Give back all of the material below word for word, with every line unchanged.

ENTRIES SHOWN →
◆ ◆ ◆ ◆ ◆

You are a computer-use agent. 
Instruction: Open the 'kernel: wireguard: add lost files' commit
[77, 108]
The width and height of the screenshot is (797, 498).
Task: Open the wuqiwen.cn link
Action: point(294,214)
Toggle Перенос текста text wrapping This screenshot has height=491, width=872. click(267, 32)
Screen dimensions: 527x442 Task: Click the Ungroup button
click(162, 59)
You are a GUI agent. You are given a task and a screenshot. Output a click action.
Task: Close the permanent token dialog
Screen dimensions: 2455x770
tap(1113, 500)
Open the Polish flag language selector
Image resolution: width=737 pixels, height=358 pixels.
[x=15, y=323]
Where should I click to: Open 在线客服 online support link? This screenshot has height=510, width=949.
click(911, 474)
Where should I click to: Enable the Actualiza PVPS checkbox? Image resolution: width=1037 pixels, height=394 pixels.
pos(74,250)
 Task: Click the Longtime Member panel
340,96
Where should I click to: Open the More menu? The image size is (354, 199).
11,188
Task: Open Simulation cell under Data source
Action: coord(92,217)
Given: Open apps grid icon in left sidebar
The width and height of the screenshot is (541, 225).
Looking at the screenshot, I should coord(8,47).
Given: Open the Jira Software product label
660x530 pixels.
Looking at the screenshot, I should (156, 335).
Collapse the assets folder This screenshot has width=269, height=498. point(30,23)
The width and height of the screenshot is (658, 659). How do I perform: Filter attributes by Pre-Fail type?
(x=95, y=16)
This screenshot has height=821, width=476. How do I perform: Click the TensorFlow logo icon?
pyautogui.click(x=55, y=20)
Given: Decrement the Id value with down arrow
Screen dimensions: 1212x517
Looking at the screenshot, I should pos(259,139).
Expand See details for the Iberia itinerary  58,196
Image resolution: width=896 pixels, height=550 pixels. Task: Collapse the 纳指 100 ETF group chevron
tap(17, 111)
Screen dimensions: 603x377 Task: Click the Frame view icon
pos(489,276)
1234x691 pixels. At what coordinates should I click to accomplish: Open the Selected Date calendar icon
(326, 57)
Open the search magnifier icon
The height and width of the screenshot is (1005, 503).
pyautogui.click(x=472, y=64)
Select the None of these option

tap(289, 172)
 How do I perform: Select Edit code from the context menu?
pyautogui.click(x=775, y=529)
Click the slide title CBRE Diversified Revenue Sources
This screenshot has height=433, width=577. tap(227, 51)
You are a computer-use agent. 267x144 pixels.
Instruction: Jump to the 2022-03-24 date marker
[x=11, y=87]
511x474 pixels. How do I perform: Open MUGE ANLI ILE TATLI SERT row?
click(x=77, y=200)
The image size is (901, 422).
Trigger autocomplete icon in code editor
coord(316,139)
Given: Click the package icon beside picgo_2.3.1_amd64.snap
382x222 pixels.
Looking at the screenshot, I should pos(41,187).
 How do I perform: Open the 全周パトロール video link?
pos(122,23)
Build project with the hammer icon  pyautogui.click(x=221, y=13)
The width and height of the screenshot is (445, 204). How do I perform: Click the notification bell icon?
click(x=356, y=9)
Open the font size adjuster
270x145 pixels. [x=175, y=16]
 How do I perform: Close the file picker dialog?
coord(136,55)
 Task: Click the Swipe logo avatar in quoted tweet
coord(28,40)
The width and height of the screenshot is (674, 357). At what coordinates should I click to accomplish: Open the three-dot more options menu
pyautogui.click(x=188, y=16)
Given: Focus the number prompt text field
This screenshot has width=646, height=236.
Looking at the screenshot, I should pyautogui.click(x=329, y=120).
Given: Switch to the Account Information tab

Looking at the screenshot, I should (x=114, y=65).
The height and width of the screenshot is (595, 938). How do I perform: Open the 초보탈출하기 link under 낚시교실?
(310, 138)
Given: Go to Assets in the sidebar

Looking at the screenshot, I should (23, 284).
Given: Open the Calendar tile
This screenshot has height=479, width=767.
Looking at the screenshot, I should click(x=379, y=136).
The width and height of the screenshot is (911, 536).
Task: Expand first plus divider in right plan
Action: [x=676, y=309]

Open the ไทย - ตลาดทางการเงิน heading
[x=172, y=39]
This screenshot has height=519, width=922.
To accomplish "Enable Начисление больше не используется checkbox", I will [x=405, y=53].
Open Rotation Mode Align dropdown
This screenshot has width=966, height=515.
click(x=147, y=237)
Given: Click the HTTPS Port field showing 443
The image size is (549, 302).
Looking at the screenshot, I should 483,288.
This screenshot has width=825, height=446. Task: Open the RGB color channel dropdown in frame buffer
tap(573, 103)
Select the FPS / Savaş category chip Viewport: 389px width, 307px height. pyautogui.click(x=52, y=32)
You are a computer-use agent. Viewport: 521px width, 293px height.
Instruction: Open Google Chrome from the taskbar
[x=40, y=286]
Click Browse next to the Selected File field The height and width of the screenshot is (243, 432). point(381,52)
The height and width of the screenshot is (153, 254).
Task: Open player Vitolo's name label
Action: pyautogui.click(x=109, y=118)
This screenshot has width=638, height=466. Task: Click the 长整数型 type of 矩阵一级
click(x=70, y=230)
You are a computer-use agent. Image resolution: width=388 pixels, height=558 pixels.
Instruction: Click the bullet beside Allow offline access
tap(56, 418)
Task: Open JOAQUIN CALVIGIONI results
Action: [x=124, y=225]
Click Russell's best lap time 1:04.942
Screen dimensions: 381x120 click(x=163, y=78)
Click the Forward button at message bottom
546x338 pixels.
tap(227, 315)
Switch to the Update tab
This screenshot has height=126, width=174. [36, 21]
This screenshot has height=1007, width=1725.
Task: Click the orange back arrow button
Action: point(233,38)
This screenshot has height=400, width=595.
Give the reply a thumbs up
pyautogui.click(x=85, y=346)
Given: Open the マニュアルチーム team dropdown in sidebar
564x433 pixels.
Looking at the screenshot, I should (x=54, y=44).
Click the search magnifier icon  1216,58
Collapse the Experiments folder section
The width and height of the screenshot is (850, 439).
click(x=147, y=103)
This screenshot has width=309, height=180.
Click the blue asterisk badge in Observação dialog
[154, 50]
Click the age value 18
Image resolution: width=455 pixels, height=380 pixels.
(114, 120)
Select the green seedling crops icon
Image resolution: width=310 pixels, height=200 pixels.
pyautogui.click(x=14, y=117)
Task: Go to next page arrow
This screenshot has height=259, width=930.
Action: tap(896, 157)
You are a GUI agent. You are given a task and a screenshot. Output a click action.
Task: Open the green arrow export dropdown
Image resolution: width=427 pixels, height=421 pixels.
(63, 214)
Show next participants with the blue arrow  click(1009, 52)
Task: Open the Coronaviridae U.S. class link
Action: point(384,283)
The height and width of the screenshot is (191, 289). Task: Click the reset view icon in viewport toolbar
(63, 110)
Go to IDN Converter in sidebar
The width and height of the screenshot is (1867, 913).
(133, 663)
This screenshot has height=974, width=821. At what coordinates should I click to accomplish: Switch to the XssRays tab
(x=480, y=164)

◆ ◆ ◆ ◆ ◆

COMPLETE RESPONSE →
You are a computer-use agent. 
Instruction: Open the 'kernel: wireguard: add lost files' commit
[77, 108]
The width and height of the screenshot is (797, 498).
Task: Open the wuqiwen.cn link
Action: point(294,214)
Toggle Перенос текста text wrapping This screenshot has height=491, width=872. click(267, 32)
Screen dimensions: 527x442 Task: Click the Ungroup button
click(162, 59)
You are a GUI agent. You are given a task and a screenshot. Output a click action.
Task: Close the permanent token dialog
Screen dimensions: 2455x770
tap(1113, 500)
Open the Polish flag language selector
Image resolution: width=737 pixels, height=358 pixels.
[x=15, y=323]
Where should I click to: Open 在线客服 online support link? This screenshot has height=510, width=949.
click(911, 474)
Where should I click to: Enable the Actualiza PVPS checkbox? Image resolution: width=1037 pixels, height=394 pixels.
pos(74,250)
 Task: Click the Longtime Member panel
340,96
Where should I click to: Open the More menu? The image size is (354, 199).
11,188
Task: Open Simulation cell under Data source
Action: coord(92,217)
Given: Open apps grid icon in left sidebar
The width and height of the screenshot is (541, 225).
Looking at the screenshot, I should coord(8,47).
Given: Open the Jira Software product label
660x530 pixels.
Looking at the screenshot, I should (156, 335).
Collapse the assets folder This screenshot has width=269, height=498. point(30,23)
The width and height of the screenshot is (658, 659). How do I perform: Filter attributes by Pre-Fail type?
(x=95, y=16)
This screenshot has height=821, width=476. How do I perform: Click the TensorFlow logo icon?
pyautogui.click(x=55, y=20)
Given: Decrement the Id value with down arrow
Screen dimensions: 1212x517
Looking at the screenshot, I should pos(259,139).
Expand See details for the Iberia itinerary  58,196
Image resolution: width=896 pixels, height=550 pixels. Task: Collapse the 纳指 100 ETF group chevron
tap(17, 111)
Screen dimensions: 603x377 Task: Click the Frame view icon
pos(489,276)
1234x691 pixels. At what coordinates should I click to accomplish: Open the Selected Date calendar icon
(326, 57)
Open the search magnifier icon
The height and width of the screenshot is (1005, 503).
pyautogui.click(x=472, y=64)
Select the None of these option

tap(289, 172)
 How do I perform: Select Edit code from the context menu?
pyautogui.click(x=775, y=529)
Click the slide title CBRE Diversified Revenue Sources
This screenshot has height=433, width=577. tap(227, 51)
You are a computer-use agent. 267x144 pixels.
Instruction: Jump to the 2022-03-24 date marker
[x=11, y=87]
511x474 pixels. How do I perform: Open MUGE ANLI ILE TATLI SERT row?
click(x=77, y=200)
The image size is (901, 422).
Trigger autocomplete icon in code editor
coord(316,139)
Given: Click the package icon beside picgo_2.3.1_amd64.snap
382x222 pixels.
Looking at the screenshot, I should pos(41,187).
 How do I perform: Open the 全周パトロール video link?
pos(122,23)
Build project with the hammer icon  pyautogui.click(x=221, y=13)
The width and height of the screenshot is (445, 204). How do I perform: Click the notification bell icon?
click(x=356, y=9)
Open the font size adjuster
270x145 pixels. [x=175, y=16]
 How do I perform: Close the file picker dialog?
coord(136,55)
 Task: Click the Swipe logo avatar in quoted tweet
coord(28,40)
The width and height of the screenshot is (674, 357). At what coordinates should I click to accomplish: Open the three-dot more options menu
pyautogui.click(x=188, y=16)
Given: Focus the number prompt text field
This screenshot has width=646, height=236.
Looking at the screenshot, I should pyautogui.click(x=329, y=120).
Given: Switch to the Account Information tab

Looking at the screenshot, I should (x=114, y=65).
The height and width of the screenshot is (595, 938). How do I perform: Open the 초보탈출하기 link under 낚시교실?
(310, 138)
Given: Go to Assets in the sidebar

Looking at the screenshot, I should (23, 284).
Given: Open the Calendar tile
This screenshot has height=479, width=767.
Looking at the screenshot, I should click(x=379, y=136).
The width and height of the screenshot is (911, 536).
Task: Expand first plus divider in right plan
Action: [x=676, y=309]

Open the ไทย - ตลาดทางการเงิน heading
[x=172, y=39]
This screenshot has height=519, width=922.
To accomplish "Enable Начисление больше не используется checkbox", I will [x=405, y=53].
Open Rotation Mode Align dropdown
This screenshot has width=966, height=515.
click(x=147, y=237)
Given: Click the HTTPS Port field showing 443
The image size is (549, 302).
Looking at the screenshot, I should 483,288.
This screenshot has width=825, height=446. Task: Open the RGB color channel dropdown in frame buffer
tap(573, 103)
Select the FPS / Savaş category chip Viewport: 389px width, 307px height. pyautogui.click(x=52, y=32)
You are a computer-use agent. Viewport: 521px width, 293px height.
Instruction: Open Google Chrome from the taskbar
[x=40, y=286]
Click Browse next to the Selected File field The height and width of the screenshot is (243, 432). point(381,52)
The height and width of the screenshot is (153, 254).
Task: Open player Vitolo's name label
Action: pyautogui.click(x=109, y=118)
This screenshot has width=638, height=466. Task: Click the 长整数型 type of 矩阵一级
click(x=70, y=230)
You are a computer-use agent. Image resolution: width=388 pixels, height=558 pixels.
Instruction: Click the bullet beside Allow offline access
tap(56, 418)
Task: Open JOAQUIN CALVIGIONI results
Action: [x=124, y=225]
Click Russell's best lap time 1:04.942
Screen dimensions: 381x120 click(x=163, y=78)
Click the Forward button at message bottom
546x338 pixels.
tap(227, 315)
Switch to the Update tab
This screenshot has height=126, width=174. [36, 21]
This screenshot has height=1007, width=1725.
Task: Click the orange back arrow button
Action: point(233,38)
This screenshot has height=400, width=595.
Give the reply a thumbs up
pyautogui.click(x=85, y=346)
Given: Open the マニュアルチーム team dropdown in sidebar
564x433 pixels.
Looking at the screenshot, I should (x=54, y=44).
Click the search magnifier icon  1216,58
Collapse the Experiments folder section
The width and height of the screenshot is (850, 439).
click(x=147, y=103)
This screenshot has width=309, height=180.
Click the blue asterisk badge in Observação dialog
[154, 50]
Click the age value 18
Image resolution: width=455 pixels, height=380 pixels.
(114, 120)
Select the green seedling crops icon
Image resolution: width=310 pixels, height=200 pixels.
pyautogui.click(x=14, y=117)
Task: Go to next page arrow
This screenshot has height=259, width=930.
Action: tap(896, 157)
You are a GUI agent. You are given a task and a screenshot. Output a click action.
Task: Open the green arrow export dropdown
Image resolution: width=427 pixels, height=421 pixels.
(63, 214)
Show next participants with the blue arrow  click(1009, 52)
Task: Open the Coronaviridae U.S. class link
Action: point(384,283)
The height and width of the screenshot is (191, 289). Task: Click the reset view icon in viewport toolbar
(63, 110)
Go to IDN Converter in sidebar
The width and height of the screenshot is (1867, 913).
(133, 663)
This screenshot has height=974, width=821. At what coordinates should I click to accomplish: Switch to the XssRays tab
(x=480, y=164)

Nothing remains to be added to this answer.